Other misguided efforts led to the nearly monastic suggestion of using no oil or other kind of fat on salads and vegetables. Vinegar or a touch of lemon was preferred. Not only did this practice rob us of taste, but it made absorption of fat-soluble vitamins--the powerful antioxidants such as vitamins A and E--much more difficult. (While the final chapter of the antioxidant story has yet to be written, I've read enough to be sure to add a little oil to my salads.)
Based on these and other scientific findings, the latest draft of the dietary guidelines urges Americans to be less fat-phobic and more fat-savvy. What that means is that it's OK to drizzle a little olive, walnut, canola or any of the other so-called "good" oils on your salad. Just don't go overboard. Better to eat only minimal amounts of fried chicken, french fries and high-calorie baked goods that pack a lot of saturated fat and trans fatty acids--now recognized as the most dangerous kinds of fat.
Putting What We Eat in Medical Terms
Perhaps where we have gone wrong the most is in medicalizing eating. Diet books offer foods and recipes as a weapon against disease. The grocery store shelves feature bold new designer foods that are nearly potent enough to come with their own prescription labels. That's not just fresh-squeezed juice; it's calcium-fortified orange juice for strong bones. Don't spread butter on your toast; try the cholesterol-lowering margarine instead. Those chicken breasts? They're sauteed in polyunsaturated oil and served with folic-acid-fortified pasta.

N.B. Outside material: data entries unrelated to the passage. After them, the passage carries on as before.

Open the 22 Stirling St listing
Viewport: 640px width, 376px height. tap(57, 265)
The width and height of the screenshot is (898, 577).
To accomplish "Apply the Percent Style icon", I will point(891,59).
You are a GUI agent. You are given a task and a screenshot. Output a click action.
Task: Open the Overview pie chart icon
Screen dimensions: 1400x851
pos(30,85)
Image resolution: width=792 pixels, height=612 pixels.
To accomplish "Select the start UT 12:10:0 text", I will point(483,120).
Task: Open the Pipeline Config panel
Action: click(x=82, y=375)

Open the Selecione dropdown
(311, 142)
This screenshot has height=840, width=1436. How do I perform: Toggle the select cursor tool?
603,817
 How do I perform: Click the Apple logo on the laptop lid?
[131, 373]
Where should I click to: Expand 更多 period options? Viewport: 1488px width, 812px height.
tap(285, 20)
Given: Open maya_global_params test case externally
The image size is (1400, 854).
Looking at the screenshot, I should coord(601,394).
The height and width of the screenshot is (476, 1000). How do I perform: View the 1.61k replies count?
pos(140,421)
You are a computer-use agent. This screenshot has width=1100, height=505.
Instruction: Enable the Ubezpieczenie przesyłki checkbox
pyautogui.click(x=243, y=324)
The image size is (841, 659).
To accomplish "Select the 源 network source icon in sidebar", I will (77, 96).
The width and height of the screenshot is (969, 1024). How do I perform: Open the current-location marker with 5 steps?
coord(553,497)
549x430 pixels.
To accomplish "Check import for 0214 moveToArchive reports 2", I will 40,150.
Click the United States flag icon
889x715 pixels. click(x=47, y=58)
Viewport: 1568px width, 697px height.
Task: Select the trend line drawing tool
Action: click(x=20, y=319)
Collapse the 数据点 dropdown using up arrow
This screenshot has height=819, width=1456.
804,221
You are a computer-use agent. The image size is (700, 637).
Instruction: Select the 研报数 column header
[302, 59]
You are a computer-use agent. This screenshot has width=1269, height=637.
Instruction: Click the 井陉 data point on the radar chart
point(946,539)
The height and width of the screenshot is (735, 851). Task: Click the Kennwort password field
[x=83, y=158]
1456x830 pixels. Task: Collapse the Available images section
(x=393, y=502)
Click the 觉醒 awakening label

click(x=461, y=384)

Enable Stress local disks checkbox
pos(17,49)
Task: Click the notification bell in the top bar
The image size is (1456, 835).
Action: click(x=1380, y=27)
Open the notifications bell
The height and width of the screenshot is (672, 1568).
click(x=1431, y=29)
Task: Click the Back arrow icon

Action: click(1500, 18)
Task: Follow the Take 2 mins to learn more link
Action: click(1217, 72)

And those aren't just tomatoes on our salad--they're lycopene-containing vehicles topped more and more often by a vitamin E-fortified salad dressing.
Cookbook authors have jumped on the medicalization bandwagon, producing recipes that pander to many medical conditions. Among the recent volumes that have crossed my desk are "The Menopause Cookbook," "Cook Your Way to the Life You Want," "The New Eating Right for a Bad Gut" and "God's Diet," a book for a spiritually based weight-loss program that focuses only on food God made.